New Capabilities In Amazon SageMaker AI Continue To Transform How Organizations Develop AI Models

As AI models become increasingly sophisticated and specialized, the ability to quickly train and customize models can mean the difference between industry leadership and falling behind. That is why hundreds of thousands of customers use the fully managed infrastructure, tools, and workflows of Amazon SageMaker AI to scale and advance AI model development. Since launching in 2017, SageMaker AI has transformed how organizations approach AI model development by reducing complexity while maximizing performance. Since then, we’ve continued to relentlessly innovate, adding more than 420 new capabilities since launch to give customers the best tools to build, train, and deploy AI models quickly and efficiently. Today, we’re pleased to announce new innovations that build on the rich features of SageMaker AI to accelerate how customers build and train AI models.

Amazon SageMaker HyperPod: The infrastructure of choice for developing AI models

AWS launched Amazon SageMaker HyperPod in 2023 to reduce complexity and maximize performance and efficiency when building AI models. With SageMaker HyperPod, you can quickly scale generative AI model development across thousands of AI accelerators and reduce foundation model (FM) training and fine-tuning development costs by up to 40%. Many of today’s top models are trained on SageMaker HyperPod, including models from Hugging Face, Luma AI, Perplexity AI, Salesforce, Thomson Reuters, Writer, and Amazon. By training Amazon Nova FMs on SageMaker HyperPod, Amazon saved months of work and increased utilization of compute resources to more than 90%.

To further streamline workflows and make it faster to develop and deploy models, a new command line interface (CLI) and software development kit (SDK) provides a single, consistent interface that simplifies infrastructure management, unifies job submission across training and inference, and supports both recipe-based and custom workflows with integrated monitoring and control. Today, we are also adding two capabilities to SageMaker HyperPod that can help you reduce training costs and accelerate AI model development.

Reduce the time to troubleshoot performance issues from days to minutes with SageMaker HyperPod observability

To bring new AI innovations to market as quickly as possible, organizations need visibility across AI model development tasks and compute resources to optimize training efficiency and detect and resolve interruptions or performance bottlenecks as soon as possible. For example, to investigate if a training or fine-tuning job failure was the result of a hardware issue, data scientists and machine learning (ML) engineers want to quickly filter to review the monitoring data of the specific GPUs that performed the job rather than manually browsing through the hardware resources of an entire cluster to establish the correlation between the job failure and a hardware issue.

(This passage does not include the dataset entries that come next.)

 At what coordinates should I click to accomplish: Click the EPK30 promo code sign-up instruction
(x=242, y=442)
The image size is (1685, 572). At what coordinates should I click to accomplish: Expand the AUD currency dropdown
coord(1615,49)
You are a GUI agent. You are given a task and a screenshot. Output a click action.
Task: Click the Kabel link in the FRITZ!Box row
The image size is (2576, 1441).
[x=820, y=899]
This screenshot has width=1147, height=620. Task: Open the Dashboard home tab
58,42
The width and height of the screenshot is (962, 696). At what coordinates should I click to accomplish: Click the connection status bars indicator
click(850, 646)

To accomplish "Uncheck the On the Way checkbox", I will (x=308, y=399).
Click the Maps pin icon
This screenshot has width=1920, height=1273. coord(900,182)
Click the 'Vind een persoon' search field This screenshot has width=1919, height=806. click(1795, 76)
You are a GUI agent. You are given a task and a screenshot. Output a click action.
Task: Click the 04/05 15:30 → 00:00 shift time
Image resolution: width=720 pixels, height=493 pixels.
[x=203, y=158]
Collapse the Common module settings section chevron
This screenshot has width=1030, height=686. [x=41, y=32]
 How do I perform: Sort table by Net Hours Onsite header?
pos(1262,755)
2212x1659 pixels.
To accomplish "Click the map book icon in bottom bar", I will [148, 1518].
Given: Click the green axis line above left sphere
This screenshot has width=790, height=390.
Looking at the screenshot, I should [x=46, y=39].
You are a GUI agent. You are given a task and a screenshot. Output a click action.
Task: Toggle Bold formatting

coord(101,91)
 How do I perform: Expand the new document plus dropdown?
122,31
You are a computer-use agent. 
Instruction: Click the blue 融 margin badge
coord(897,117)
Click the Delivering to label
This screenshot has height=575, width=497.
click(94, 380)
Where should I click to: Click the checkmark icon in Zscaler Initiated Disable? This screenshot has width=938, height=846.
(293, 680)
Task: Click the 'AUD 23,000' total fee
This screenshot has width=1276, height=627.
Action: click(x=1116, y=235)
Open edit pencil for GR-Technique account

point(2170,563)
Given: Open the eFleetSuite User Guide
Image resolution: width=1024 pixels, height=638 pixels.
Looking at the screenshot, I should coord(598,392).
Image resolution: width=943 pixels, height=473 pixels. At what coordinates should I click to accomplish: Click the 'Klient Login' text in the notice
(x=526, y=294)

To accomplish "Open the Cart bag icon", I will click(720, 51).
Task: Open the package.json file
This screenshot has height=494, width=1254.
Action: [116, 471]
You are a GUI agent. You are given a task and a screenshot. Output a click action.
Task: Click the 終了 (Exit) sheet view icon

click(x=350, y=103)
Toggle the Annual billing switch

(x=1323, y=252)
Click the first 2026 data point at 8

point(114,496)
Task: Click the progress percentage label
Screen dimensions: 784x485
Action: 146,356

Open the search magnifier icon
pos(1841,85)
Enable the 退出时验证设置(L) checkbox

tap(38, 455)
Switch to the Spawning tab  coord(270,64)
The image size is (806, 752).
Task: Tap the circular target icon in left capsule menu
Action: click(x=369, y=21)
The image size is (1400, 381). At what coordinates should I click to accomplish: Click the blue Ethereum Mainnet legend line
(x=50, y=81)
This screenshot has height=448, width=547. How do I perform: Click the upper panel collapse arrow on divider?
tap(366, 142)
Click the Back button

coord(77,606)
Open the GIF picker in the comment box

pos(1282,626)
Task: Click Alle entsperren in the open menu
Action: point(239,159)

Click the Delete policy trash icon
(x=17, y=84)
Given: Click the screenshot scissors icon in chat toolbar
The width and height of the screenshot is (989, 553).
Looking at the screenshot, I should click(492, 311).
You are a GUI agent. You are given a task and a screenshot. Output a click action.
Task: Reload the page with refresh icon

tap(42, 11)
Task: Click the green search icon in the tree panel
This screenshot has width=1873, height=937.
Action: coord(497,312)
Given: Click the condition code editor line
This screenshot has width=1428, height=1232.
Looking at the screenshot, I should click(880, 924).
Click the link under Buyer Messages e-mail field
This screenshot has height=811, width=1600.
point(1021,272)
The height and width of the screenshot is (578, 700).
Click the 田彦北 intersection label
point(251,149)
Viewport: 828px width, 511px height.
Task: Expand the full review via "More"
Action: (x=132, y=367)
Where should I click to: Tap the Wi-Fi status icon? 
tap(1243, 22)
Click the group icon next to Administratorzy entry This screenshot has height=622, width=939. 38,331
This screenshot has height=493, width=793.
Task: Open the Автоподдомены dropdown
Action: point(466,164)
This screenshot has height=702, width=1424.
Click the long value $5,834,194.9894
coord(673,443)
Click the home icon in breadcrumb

The new observability capability in SageMaker HyperPod transforms how you can monitor and optimize your model development workloads. Through a unified dashboard preconfigured in Amazon Managed Grafana, with the monitoring data automatically published to an Amazon Managed Service for Prometheus workspace, you can now see generative AI task performance metrics, resource utilization, and cluster health in a single view. Teams can now quickly spot bottlenecks, prevent costly delays, and optimize compute resources. You can define automated alerts, specify use case-specific task metrics and events, and publish them to the unified dashboard with just a few clicks.

By reducing troubleshooting time from days to minutes, this capability can help you accelerate your path to production and maximize the return on your AI investments.

DatologyAI builds tools to automatically select the best data on which to train deep learning models.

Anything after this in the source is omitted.